Bill outlawing gay conversion postponed by a month

The legislation would remove the license of a psychologist who uses conversion therapy, fine them and send them to jail for repeat offenses.

LGBT flag on Jerusalem's King George Street, July 31, 2018 (photo credit: MARC ISRAEL SELLEM)
LGBT flag on Jerusalem's King George Street, July 31, 2018
(photo credit: MARC ISRAEL SELLEM)
The Ministerial Committee on Legislation decided on Sunday to postpone for a month a bill that would make therapy intended to convert members of the LGBTQ community illegal.
The legislation would remove the license of a psychologist who uses conversion therapy, fine them and send them to jail for repeat offenses.

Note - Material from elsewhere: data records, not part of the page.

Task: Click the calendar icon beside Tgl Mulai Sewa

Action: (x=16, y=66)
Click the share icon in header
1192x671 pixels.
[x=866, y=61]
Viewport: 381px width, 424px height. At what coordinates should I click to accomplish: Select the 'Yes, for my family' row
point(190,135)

The bill was proposed by Meretz leader Nitzan Horowitz, who is one of six current gay MKs, along with ministers Amir Ohana (Likud), Itzik Shmuli (Labor), Blue and White MK Eitan Ginzburg and Yesh Atid MKs Idan Roll and Yorai Lahav Hertzanu.
The committee voted against a bill proposed by Yesh Atid faction chairman Meir Cohen that would have provided unemployment benefits to the self-employed.

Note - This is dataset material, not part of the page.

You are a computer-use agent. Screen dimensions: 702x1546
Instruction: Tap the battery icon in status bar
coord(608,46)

Tel Aviv Mayor Ron Huldai tweeted on Sunday that “the year is 2020 and in Israel, members of the LGBT community still can not enjoy the basic right to wed.”

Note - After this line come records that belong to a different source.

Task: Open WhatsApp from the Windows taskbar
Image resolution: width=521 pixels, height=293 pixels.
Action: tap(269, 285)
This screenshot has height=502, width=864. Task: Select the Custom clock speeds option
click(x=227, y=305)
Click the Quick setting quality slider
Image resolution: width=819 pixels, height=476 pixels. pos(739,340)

Huldai went on to say that in honor of pride week the city of Tel Aviv will allow all couples, gay and not gay, to register as a couple in a relationship for the purpose of registering children for schools or getting a civic center discount based on an affidavit, as opposed to a marriage certificate or by presenting their ID.  
“We decided to challenge the government,” he said.
In Israel, gay marriages as well as marriages between members of different religious groups such as Jews and Muslims and Christians are not legally possible.
Israelis who wish to marry members of their own sex, or members of another faith, must marry outside the country and then have the marriage recognized by the Israeli authorities.
Conversation therapy is alleged to be a method by which people who are sexually attracted to their own sex can change their orientation and be attracted to the opposite sex. Former Education Minister Rabbi Rafi Peretz said that he thinks such methods work and that he has “firsthand experience that they do.”